* **The problem**: Output, exactly as written, the lines below from the one that has "This screenshot has height=511, width=680." through the one that has "Instruction: Open calendar"; nothing else, and no pictures.

* **Excerpted data**:
[Start of section]
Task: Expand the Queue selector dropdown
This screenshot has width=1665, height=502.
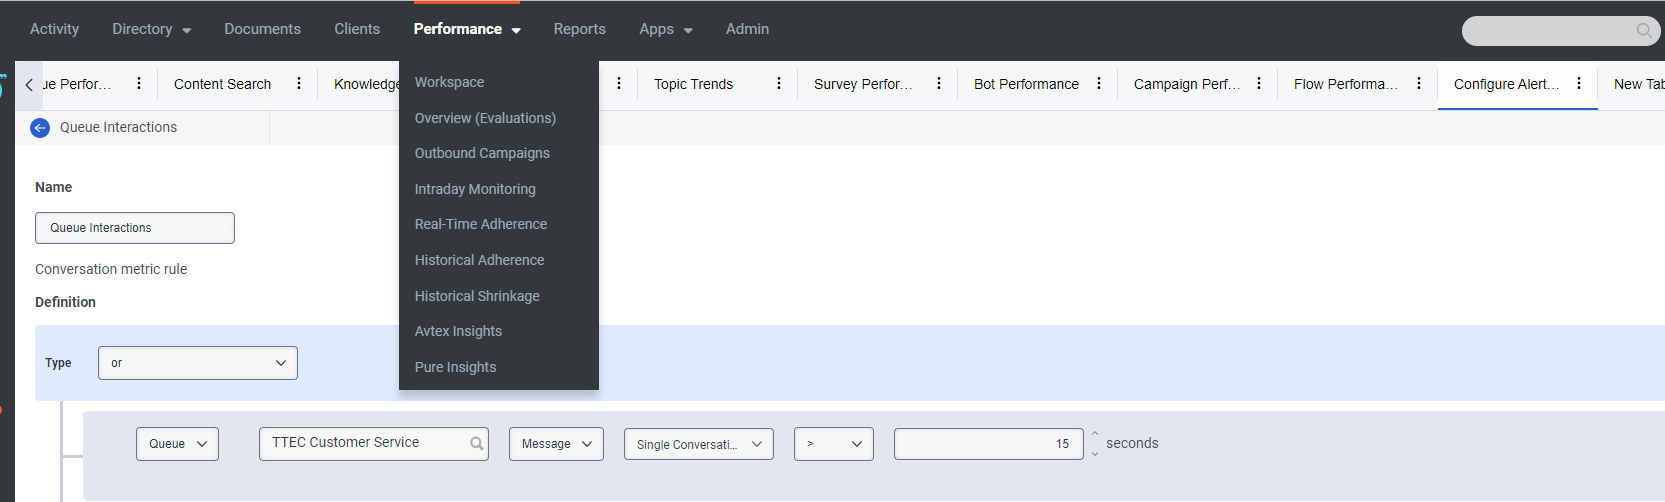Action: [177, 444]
[End of section]
[Start of section]
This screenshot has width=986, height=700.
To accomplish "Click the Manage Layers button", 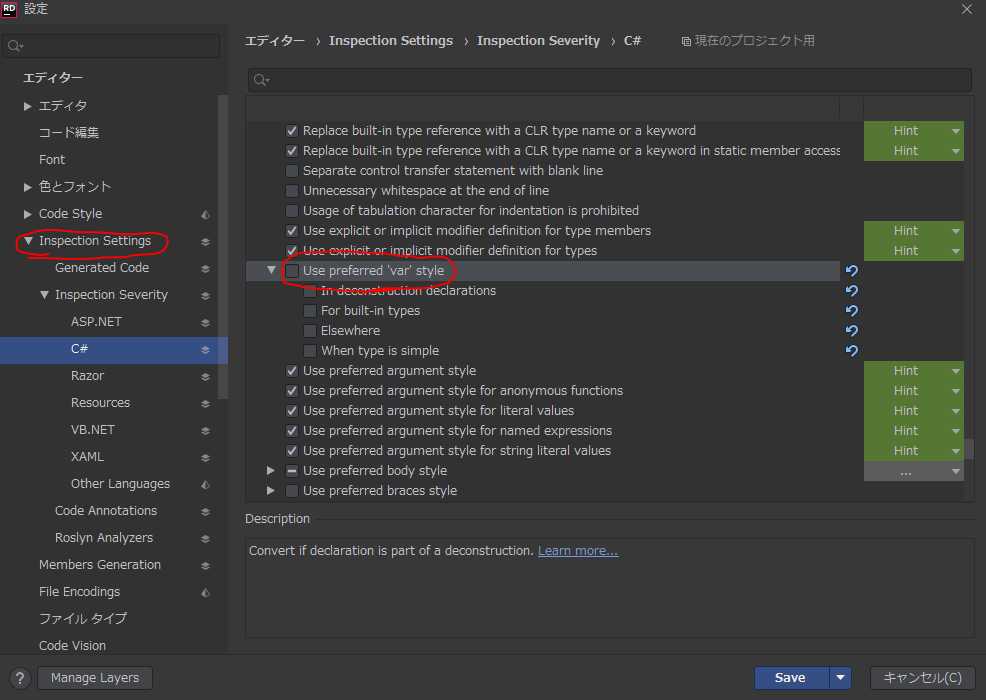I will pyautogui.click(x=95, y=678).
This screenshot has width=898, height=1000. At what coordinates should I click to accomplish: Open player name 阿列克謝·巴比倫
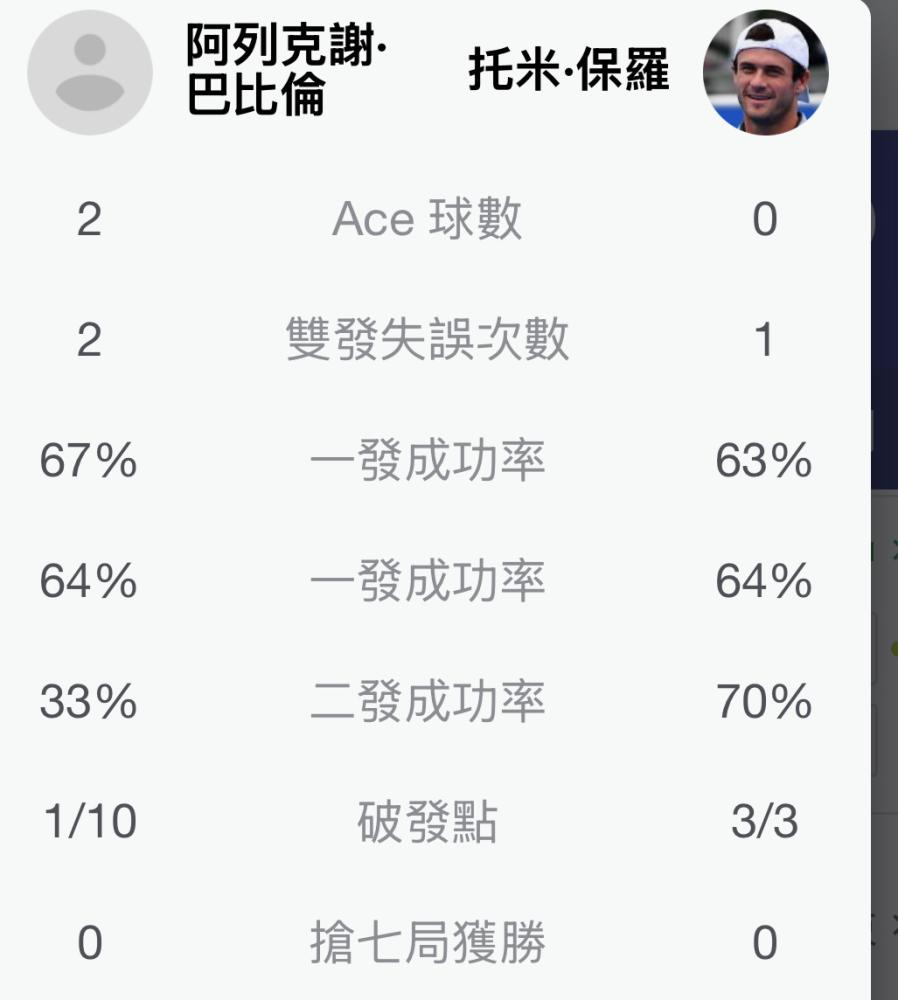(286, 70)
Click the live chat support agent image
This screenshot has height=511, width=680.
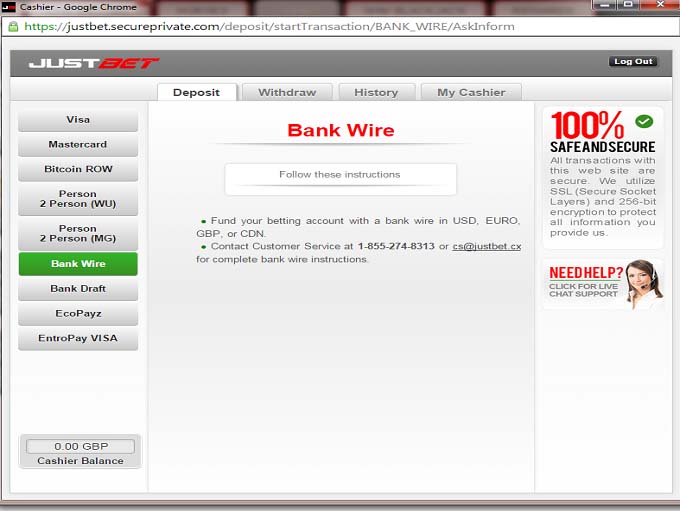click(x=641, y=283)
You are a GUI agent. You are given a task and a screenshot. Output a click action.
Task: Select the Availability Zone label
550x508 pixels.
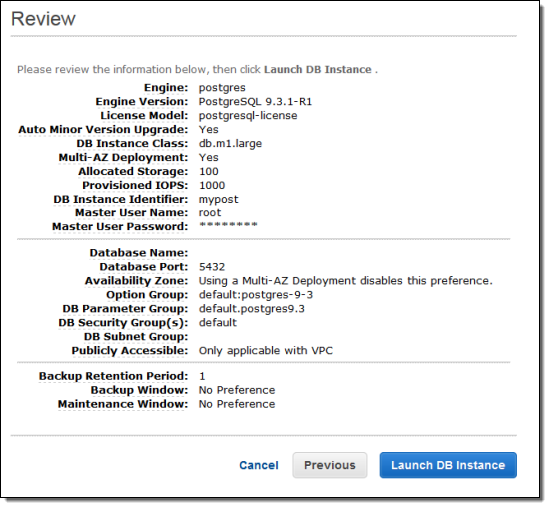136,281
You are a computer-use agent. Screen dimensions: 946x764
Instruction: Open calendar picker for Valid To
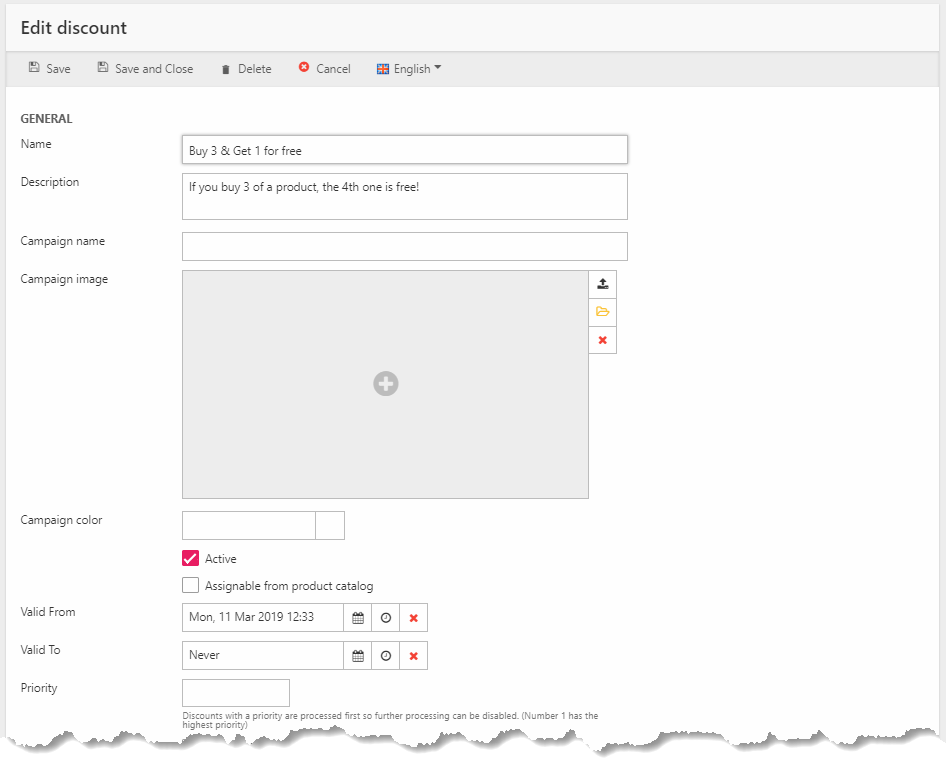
[End of section]
* **Problem solution**:
This screenshot has height=511, width=680.
click(x=641, y=283)
You are a GUI agent. You are given a task and a screenshot. Output a click action.
Task: Select the Availability Zone label
550x508 pixels.
136,281
You are a computer-use agent. Screen dimensions: 946x764
Instruction: Open calendar picker for Valid To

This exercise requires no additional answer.